━━━ Selected text ━━━

The government‘s promise to provide ‘Housing for All’ by 2022 faces a severe funding crunch even as implementation is running behind schedule.
The Centre had promised to build 50 million houses by 2022 under the PM Awas Yojana (PMAY) unveiled in 2015, but even a subsequently scaled down target of 32.6 million may be difficult to meet by next year, as there is a ‘large’ ₹1.24 lakh crore funding gap to be bridged in the next eighteen months, ratings agency ICRA said.
“With 1.5 years to go, against the revised targets, 19.55 million houses have been sanctioned and 14.16 million have been completed through PMAY-Rural till April 2021, implying completion of 67% of the revised target and 72% of the sanctioned houses,” said Kapil Banga, assistant vice-president and sector head, ICRA, adding that only 43% of the 11.2 million urban housing units had been built so far.
While the COVID-19 pandemic is expected to impact the scheme’s performance further in FY2021-22, ICRA reckoned that funding posed a bigger challenge.

━━━ Extracted records ━━━

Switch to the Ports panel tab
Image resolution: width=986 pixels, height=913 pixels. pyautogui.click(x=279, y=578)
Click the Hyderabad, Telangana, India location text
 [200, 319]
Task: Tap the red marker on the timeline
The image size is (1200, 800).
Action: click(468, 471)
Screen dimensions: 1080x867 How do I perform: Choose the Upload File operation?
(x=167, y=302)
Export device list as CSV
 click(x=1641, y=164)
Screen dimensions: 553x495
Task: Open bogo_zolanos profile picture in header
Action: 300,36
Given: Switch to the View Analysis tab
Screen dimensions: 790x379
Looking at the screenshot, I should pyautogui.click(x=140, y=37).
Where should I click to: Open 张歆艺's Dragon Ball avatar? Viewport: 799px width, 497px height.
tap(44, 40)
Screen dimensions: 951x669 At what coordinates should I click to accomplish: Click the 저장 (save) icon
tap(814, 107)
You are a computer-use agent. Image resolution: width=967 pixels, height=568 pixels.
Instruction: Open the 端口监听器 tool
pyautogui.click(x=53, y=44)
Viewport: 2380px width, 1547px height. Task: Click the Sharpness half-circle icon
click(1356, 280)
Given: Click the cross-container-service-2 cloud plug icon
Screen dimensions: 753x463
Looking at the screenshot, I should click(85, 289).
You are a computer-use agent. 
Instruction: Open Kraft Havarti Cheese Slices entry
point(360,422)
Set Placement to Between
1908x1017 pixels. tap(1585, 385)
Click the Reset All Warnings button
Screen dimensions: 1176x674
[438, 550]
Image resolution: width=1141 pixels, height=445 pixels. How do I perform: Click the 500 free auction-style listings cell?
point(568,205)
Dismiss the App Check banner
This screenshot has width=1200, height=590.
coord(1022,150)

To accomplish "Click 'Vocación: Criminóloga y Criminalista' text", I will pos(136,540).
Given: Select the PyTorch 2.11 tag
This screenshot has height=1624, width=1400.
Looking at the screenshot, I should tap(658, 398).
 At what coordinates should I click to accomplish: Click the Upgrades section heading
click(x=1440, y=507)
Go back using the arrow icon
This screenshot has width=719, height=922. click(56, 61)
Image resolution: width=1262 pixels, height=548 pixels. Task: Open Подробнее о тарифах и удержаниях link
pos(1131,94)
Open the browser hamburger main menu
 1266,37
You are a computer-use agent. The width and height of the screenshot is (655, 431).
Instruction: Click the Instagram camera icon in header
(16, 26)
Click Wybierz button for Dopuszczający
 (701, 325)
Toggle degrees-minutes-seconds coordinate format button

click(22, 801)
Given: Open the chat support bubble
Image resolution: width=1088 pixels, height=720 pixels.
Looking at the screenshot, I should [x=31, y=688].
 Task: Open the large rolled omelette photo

━━━

▶ **Assignment 1**:
Answer these questions about the housing text:
(a) How many houses did the Centre originally promise to build by 2022 under PMAY?
(b) What share of the 11.2 million urban housing units had been built so far?
(c) What did ICRA consider a bigger challenge than the COVID-19 pandemic?
▶ **Assignment 2**:
Please repeat the passage of the housing text word for word, starting at "The government‘s promise" and ending at "agency ICRA said.".

▶ **Expected output 1**:
(a) 50 million
(b) 43%
(c) Funding

▶ **Expected output 2**:
The government‘s promise to provide ‘Housing for All’ by 2022 faces a severe funding crunch even as implementation is running behind schedule.
The Centre had promised to build 50 million houses by 2022 under the PM Awas Yojana (PMAY) unveiled in 2015, but even a subsequently scaled down target of 32.6 million may be difficult to meet by next year, as there is a ‘large’ ₹1.24 lakh crore funding gap to be bridged in the next eighteen months, ratings agency ICRA said.